EXERCISE SET>
a) Read the blog text below and decide whether each statement agrees with it: (i) Lefebvre's Rhythmanalysis reached the writer by mail during the week of the August 27 post. (ii) In the August 13 post, the writer has finished the chapter. (iii) The boys lined up under the showers wore long shorts. For each, answer yes or no and quote the words from the text that settle it.
b) Answer these questions using the blog text below.
(i) On what page of the book does the quoted passage appear?
(ii) How many birthdays does the writer have to attend on the night of August 13?
(iii) How many boys are in the pool change room when the writer first enters?

*** TEXT BLOCK ***

Friday, August 27, 2010

keeping the pace

this week i give my words to thesis, marking, writing a paper, but not here. there have been many moments of wanting to write here, something for myself. because here is the only space that feels entirely mine. but these moments are undercut by the rising pressure of urgent tasks. and all is urgent (except for this). but of course, nothing is urgent. i just go along with pretending it is because that makes things easier for me down the track; it ensures my 'productivity'. i am but a machine. the most i aim for is to have a little style and rhythm in my mechanical procedure. to which i thank music, the current tempo of the home space, and lefebvre, whose Rhythmanalysis arrived in the mail this week. says henri:

Spontaneously, each of us has our preferences, references, frequencies; each must appreciate rhythms by referring them to oneself, one's heart or breathing, but also to one's hours of work, of rest, of waking and of sleep. (page 10)

Friday, August 13, 2010

watching men

feeling a bit tired and overwhelmed by stuff today. i'd planned to be at uni writing my chapter, but i'm still at home. reading things, sending emails, responding to students and text messages, and now i write here. still no chapter. i'll make a list, go for a walk, come back and try again.

i have in mind zine projects, essays, and other adventures unrelated to my chapter. i still want to write on i am love. i've much to say and want to crystallise my experience of it, before i forget. i also want to write an essay/response to emma's nearly healthy zine. an amazing read that has me unsettled (in a good way) and needing to, again, process my response.

i have two birthdays to attend tonight, and still not sure how to manage this. tempted to turn my phone off and hide in bed instead.

in the meantime, an anecdote from yesterday:

in the pool change room there are 3 boys, blokey and loud, filling the room with their voices. i undress and dress quickly. i swim. when showering in a cubicle i hear the booming voices return. opening the cubicle door, towel around waist, soap bottle in hand, there they are: 5 boys in a row, each under their own shower, all wearing long shorts, all looking at me. but what is that look?

*** End of TEXT BLOCK ***
*** PROVIDED RECORDS ***

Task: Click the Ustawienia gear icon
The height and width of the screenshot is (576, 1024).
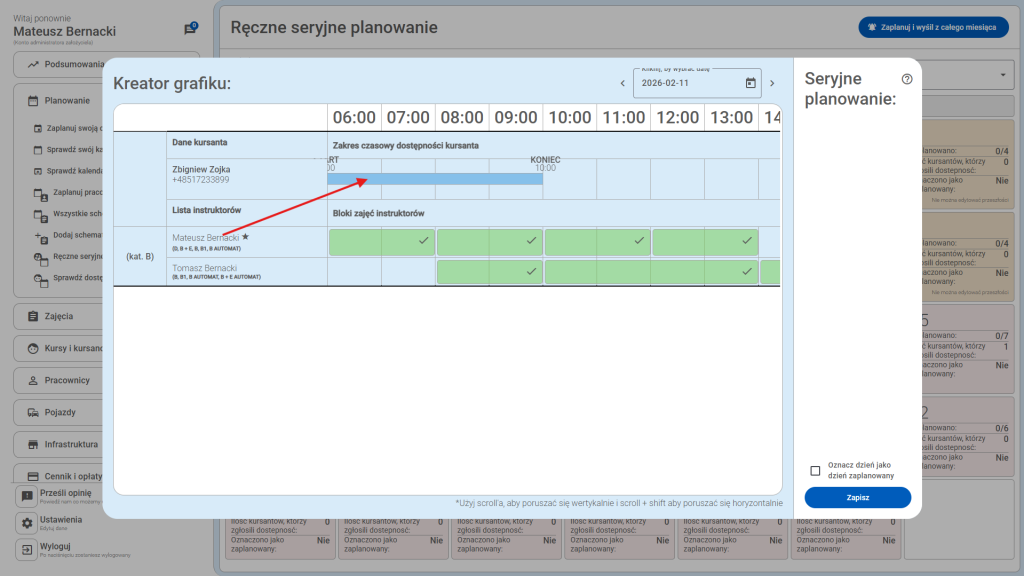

*** End of PROVIDED RECORDS ***
*** PROVIDED RECORDS ***

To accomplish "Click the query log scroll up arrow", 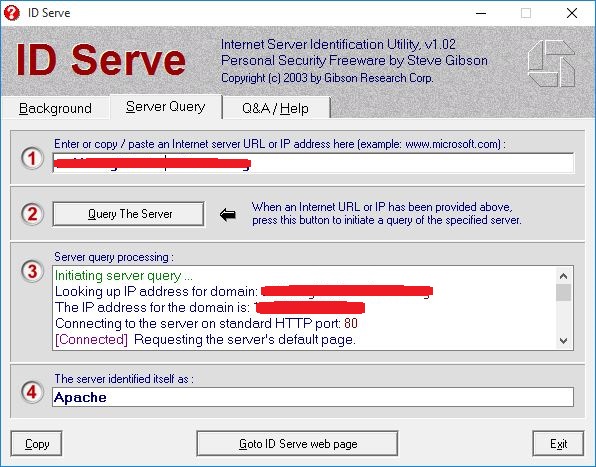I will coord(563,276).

*** End of PROVIDED RECORDS ***
*** PROVIDED RECORDS ***

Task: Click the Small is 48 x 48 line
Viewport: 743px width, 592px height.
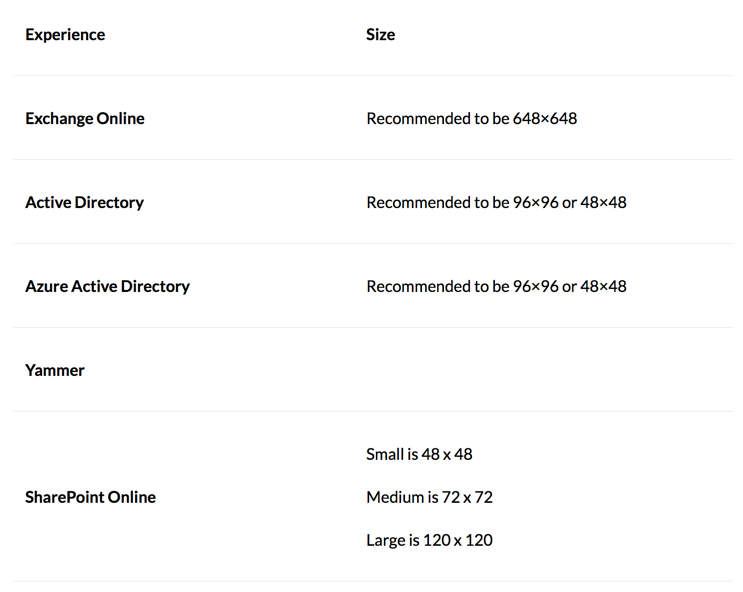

*** End of PROVIDED RECORDS ***

ANSWERS TO THIS EXERCISE>
a)
(i) Yes: "lefebvre, whose Rhythmanalysis arrived in the mail this week"
(ii) No: "still no chapter."
(iii) Yes: "all wearing long shorts"

b)
(i) Page 10
(ii) Two
(iii) Three